OK, not having anything more at my disposal than CGI.pm, I'm planning on using these two functions to clean input data, and escape javascript output.

I've set the functions up to accept/return either a single string or an array of strings

Is there a faster way to do this? Am I setting myself up for problems?


update: replaced '#' with '&' in test example
use strict; use warnings; # strip any non-safe URL characters # Note: This is not Data validation! Other # code must verify/edit expected results sub SafeURL { my @args = @_; local $_; foreach (@args) { s/[^\w\d.\@-]//gi if defined; } return wantarray ? @args : pop @args; } # Note: escape html covered by CGI escapeHTML() # escape any non-safe javascript characters sub EscapeJavaScript { my @args = @_; local $_; foreach (@args) { s/([^\w\d.\@-])/uc sprintf("%%%02x",ord($1))/egi if defined; } return wantarray ? @args : pop @args; } ##################### # test subs my @array = qw( blah@&blah.blah/<test> lalalalal12340as-rqweousn //hokey/pokey ); foreach (@array) { my $result1 = SafeURL($_); my $result2 = EscapeJavaScript($_); print "string: $_\n SafeURL: $result1\n EscapeJavaScript: $resul +t2\n"; } print "SafeURL array test: " . join(', ', SafeURL(@array)) . "\n"; print "EscapeJavaScript array test: " . join(', ', EscapeJavaScript(@a +rray)) . "\n";

Replies are listed 'Best First'.
Re: CGI param cleansing
by merlyn (Sage) on Jun 02, 2006 at 19:36 UTC
    I'm confused at the purpose of this code. There's nothing inherently dangerous in any character you can get from a browser via the param subroutine/method. Why do you think you need to "cleanse" them?

    And on the output, escapeHTML should take care of any hand generated items, and the HTML generation subroutines should take care of the rest.

    What exactly is it that you think you need to "clean"?

    As an example, suppose I have a filename in $dangerous that could contain any possible character in the Unix pathname, and I want to both show its name, and generate a link to it.

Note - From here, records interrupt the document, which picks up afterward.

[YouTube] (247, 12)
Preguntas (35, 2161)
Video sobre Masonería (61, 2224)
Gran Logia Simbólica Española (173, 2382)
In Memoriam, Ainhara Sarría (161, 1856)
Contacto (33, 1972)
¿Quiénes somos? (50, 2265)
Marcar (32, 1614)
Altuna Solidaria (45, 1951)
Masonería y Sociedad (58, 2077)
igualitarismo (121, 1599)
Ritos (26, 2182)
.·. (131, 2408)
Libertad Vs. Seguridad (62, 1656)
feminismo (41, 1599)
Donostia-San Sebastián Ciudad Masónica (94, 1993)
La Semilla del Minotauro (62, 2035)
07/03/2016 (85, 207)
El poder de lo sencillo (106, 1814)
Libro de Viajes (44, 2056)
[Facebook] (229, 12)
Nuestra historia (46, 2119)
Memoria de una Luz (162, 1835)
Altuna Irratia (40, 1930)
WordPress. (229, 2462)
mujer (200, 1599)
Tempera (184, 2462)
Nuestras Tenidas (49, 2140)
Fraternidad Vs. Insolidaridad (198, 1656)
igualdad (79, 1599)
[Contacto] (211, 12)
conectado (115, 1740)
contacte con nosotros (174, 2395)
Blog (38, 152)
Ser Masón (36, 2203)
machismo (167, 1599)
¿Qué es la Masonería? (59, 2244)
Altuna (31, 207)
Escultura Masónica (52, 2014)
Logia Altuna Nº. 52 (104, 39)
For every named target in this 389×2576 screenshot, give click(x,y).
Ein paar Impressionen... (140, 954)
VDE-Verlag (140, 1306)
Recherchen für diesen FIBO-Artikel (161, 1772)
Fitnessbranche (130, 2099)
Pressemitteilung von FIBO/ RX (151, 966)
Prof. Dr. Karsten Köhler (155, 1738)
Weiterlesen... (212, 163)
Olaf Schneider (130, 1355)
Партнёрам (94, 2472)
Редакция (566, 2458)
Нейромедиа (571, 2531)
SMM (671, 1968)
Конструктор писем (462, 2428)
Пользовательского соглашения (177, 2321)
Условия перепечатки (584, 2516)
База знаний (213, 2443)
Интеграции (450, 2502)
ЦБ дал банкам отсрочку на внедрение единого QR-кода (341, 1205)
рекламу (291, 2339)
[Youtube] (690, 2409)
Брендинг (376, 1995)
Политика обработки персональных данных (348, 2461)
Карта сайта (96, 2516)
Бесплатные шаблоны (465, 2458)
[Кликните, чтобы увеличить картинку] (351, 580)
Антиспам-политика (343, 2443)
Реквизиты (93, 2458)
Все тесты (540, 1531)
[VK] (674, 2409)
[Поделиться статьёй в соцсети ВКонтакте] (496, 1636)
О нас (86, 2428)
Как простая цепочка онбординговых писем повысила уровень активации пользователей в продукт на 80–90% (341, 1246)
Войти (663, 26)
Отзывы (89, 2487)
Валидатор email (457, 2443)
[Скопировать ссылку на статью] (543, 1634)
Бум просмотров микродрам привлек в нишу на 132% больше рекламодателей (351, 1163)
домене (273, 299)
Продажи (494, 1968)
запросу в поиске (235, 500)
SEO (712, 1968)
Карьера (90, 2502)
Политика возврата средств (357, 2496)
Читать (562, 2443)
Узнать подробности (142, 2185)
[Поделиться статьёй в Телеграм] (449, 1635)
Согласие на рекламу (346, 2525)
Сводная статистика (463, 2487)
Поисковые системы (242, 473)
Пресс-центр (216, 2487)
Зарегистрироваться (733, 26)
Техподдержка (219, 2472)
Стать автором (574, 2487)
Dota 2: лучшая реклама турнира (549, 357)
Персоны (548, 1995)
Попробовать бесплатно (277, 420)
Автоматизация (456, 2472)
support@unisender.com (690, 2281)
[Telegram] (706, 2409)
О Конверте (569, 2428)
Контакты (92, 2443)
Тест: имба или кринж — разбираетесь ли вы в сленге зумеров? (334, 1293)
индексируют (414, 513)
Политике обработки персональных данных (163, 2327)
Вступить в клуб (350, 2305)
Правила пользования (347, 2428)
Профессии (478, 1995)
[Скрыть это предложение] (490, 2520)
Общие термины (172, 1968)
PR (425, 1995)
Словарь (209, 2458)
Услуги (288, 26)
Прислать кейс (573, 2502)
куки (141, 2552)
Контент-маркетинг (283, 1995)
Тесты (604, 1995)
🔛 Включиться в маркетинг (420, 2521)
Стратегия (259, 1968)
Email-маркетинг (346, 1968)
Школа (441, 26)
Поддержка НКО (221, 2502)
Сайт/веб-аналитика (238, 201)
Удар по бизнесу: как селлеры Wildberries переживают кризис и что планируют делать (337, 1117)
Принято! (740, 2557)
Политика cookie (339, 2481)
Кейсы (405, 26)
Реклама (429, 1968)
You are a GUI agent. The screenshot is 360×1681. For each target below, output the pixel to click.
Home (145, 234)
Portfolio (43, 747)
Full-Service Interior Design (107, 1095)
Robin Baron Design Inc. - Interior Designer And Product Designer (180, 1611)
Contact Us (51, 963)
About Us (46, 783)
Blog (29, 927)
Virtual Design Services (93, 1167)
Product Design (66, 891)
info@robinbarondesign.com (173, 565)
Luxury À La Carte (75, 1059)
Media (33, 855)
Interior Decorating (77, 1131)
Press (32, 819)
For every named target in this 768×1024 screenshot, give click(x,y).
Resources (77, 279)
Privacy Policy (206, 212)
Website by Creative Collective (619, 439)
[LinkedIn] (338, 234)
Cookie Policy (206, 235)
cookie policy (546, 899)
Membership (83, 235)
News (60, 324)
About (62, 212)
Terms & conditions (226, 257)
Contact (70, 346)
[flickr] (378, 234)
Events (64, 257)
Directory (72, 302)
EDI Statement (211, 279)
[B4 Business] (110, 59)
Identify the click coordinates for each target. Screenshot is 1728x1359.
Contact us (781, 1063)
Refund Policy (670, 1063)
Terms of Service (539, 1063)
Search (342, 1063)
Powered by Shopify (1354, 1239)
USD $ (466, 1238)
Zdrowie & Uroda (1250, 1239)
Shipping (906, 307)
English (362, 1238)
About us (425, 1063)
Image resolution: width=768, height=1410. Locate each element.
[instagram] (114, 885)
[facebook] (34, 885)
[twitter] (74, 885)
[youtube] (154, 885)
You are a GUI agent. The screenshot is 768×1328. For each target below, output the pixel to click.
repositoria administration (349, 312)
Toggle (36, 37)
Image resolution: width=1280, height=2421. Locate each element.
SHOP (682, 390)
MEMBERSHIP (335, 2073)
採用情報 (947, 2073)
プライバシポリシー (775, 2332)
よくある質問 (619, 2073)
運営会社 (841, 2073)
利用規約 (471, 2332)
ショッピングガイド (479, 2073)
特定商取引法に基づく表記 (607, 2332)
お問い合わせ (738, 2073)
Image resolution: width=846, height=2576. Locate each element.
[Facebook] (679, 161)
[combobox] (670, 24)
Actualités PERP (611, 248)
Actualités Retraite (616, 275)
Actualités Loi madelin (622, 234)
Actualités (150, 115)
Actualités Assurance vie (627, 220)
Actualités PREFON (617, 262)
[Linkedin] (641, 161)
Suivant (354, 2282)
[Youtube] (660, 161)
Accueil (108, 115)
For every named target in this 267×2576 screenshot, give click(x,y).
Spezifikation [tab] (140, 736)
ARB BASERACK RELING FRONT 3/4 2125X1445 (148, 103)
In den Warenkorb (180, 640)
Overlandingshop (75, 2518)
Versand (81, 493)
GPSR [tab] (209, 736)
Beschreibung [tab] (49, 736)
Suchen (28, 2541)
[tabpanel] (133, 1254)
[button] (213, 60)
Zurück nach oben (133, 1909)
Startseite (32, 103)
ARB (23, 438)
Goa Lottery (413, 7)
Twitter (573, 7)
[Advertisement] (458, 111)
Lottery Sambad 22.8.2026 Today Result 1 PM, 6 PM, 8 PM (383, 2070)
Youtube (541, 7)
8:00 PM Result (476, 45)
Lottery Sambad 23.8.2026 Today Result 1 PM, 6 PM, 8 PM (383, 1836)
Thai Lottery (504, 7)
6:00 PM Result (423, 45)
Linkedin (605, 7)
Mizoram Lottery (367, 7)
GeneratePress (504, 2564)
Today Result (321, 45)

All I have to do is this:

    use CGI qw(a escapeHTML); # amongst other things ... print a({-href => $dangerous}, escapeHTML($dangerous));
    No extra code required.

    -- Randal L. Schwartz, Perl hacker
    Be sure to read my standard disclaimer if this is a reply.

      You are basically right, however I don't think this line is correct.

      print a({-href => $dangerous}, escapeHTML($dangerous));
      in this case, you have to uri-escape the filename except for the slashes. Suppose for example that the filename is "a?b<c". Than the above example would print <a href="a?b&lt;c">a?b&lt;c</a>. When the viewer clicks on the link, the browser will html-unescape the attribute, and load a?b<c prepended with the current base url. The web server would however interpret this as loading the file a with the GET parameter being b<c. The code should have instead printed <a href="a%3Fb%3Cc">a?b&lt;c</a>.
      Sorry, I was being vague. Some how abstracting the function from what I was using for has made it less useful.

      Where I use SafeURL() is for re-using input data as values in URL links as these values (as I've been using them) generally tend to be nothing more than simple text/email strings.

      For example mycgi.pl was called as
      http://mycgi.pl?sect=test
      I would use SafeURL() on the value of 'sect' and use it to create new dynamic links
      http://mycgi.pl?sect=test;page=22
      So I guess the purpose of SafeURL() is to make the data safe to feed back into a new URL, but that appears to be specific to my use, and probably not of much use beyond.

      Seemed like a good idea at the time :)

      EscapeJavaScript() still has it's uses, unless CGI provides an equivalent function?